Car ce ne fut pas une partie de plaisir, on s’en doute. Cachets revus à la baisse, feu vert des autorités qui tarde à venir, temps de travail raccourcis, répétitions masquées, testing hebdomadaire de chaque soliste. Par chance, la mise en scène, qui est une reprise de 2016, prévoyait déjà, dans sa version originale, des chœurs relégués en coulisses – où il leur est loisible de respecter les mesures de distanciation physique. Seule l’orchestration a donc été réduite, avec moins de trente musiciens dans la fosse, au lieu des soixante habituels: grâce à la direction convaincante du chef français Frédéric Chaslin (par ailleurs compositeur, pianiste et écrivain), cette diminution de l’amplitude instrumentale passe toutefois quasi inaperçue.

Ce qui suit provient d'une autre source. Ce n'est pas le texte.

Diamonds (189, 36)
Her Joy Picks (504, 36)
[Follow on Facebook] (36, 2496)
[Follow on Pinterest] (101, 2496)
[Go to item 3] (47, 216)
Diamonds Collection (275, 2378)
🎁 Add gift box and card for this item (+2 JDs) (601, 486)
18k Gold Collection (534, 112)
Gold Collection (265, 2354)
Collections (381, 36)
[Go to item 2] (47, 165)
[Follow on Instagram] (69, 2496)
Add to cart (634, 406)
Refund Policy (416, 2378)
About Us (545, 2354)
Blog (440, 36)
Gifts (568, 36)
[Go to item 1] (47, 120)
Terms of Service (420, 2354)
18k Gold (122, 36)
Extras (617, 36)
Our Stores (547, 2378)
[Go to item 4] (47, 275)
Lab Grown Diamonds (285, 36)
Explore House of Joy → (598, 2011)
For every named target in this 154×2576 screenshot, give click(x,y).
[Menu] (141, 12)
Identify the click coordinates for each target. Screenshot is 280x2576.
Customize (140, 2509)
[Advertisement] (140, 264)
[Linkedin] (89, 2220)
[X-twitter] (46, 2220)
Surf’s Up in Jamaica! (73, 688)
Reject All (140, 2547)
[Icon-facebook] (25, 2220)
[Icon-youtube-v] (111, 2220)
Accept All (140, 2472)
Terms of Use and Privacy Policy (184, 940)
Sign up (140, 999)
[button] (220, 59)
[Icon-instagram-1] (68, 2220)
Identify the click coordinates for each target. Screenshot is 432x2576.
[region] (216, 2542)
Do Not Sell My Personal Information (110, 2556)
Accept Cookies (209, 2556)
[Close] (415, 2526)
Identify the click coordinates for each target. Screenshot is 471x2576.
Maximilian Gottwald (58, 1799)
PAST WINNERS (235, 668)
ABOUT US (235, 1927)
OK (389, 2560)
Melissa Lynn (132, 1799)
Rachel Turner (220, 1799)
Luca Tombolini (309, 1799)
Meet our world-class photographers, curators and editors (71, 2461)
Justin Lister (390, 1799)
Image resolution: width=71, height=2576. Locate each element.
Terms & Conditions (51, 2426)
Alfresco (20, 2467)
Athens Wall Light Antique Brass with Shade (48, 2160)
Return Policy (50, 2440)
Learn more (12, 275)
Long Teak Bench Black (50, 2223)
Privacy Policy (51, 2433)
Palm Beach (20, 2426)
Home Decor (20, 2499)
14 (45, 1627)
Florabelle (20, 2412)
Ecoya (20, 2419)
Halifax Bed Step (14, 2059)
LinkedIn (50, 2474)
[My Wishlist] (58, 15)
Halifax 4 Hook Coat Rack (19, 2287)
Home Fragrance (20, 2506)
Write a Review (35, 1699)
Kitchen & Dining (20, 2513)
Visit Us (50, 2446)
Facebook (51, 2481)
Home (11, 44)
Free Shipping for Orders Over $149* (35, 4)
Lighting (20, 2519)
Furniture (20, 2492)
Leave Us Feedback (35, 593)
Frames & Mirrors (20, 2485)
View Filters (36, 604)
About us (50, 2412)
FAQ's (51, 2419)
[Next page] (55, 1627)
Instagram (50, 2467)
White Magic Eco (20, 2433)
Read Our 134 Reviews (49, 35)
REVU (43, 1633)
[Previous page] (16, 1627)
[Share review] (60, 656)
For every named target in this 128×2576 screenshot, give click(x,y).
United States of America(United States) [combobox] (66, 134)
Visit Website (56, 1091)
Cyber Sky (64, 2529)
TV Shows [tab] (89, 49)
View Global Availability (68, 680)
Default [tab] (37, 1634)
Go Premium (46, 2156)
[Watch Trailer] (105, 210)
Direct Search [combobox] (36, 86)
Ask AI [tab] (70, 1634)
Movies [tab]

La vie est courte, et rude, et Puccini la rend pourtant immensément séduisante.

Un Paris sale et hivernal

Sur scène, pareil: l’espacement un peu forcé des chaises et des tables du café Momus n’enlève rien à la beauté magistrale des décors de Carlo Sala. Aux commandes, Stefano Mazzonis di Pralafera a conçu un Paris réaliste d’après-guerre, sale et hivernal, éclairé ça et là par la lumière dorée émanant des bistrots et du feu rougeoyant des braseros, où prostituées, ouvriers, militaires et marchands ambulants réchauffent estomacs vides et phalanges bleuies par le froid. De hautes façades grises se transforment, à vue, en misérables chambres sous les toits, où les artistes d’alors vivent la nuit leur pauvreté, leur insouciance, leur foisonnement intellectuel et… leurs amours. Celles du peintre Marcello (Ionut Pascu) et de la cantatrice Musetta (Maria Rey-Joly) font écho aux ardeurs du poète Rodolfo (Stefan Pop, en alternance avec Marc Laho) et de la couturière Mimi (Angela Gheorghiu/Jessica Nuccio), toujours pleines d’espérances et de rires, malgré l’indigence.

La vie est courte, et rude, et Puccini la rend pourtant immensément séduisante. Jusqu’au quatrième acte, où soudain, la fête est finie. Même pour oublier la faim, on ne danse plus le rigaudon dans la mansarde d’une mourante. Longue agonie, airs sublimes: Mimi crache une dernière fois, puis rend l’âme. En face, dans la salle, des spectateurs regroupés par bulles – un véritable casse-tête pour la billetterie, qui a dû raboter sa jauge de 1000 à 600 places –, tous portant masque sur le nez, frissonnent. En est-il, parmi eux, qui songent que dans le monde, de nos jours, leurs semblables succombent davantage aux bacilles de Koch qu’au Covid?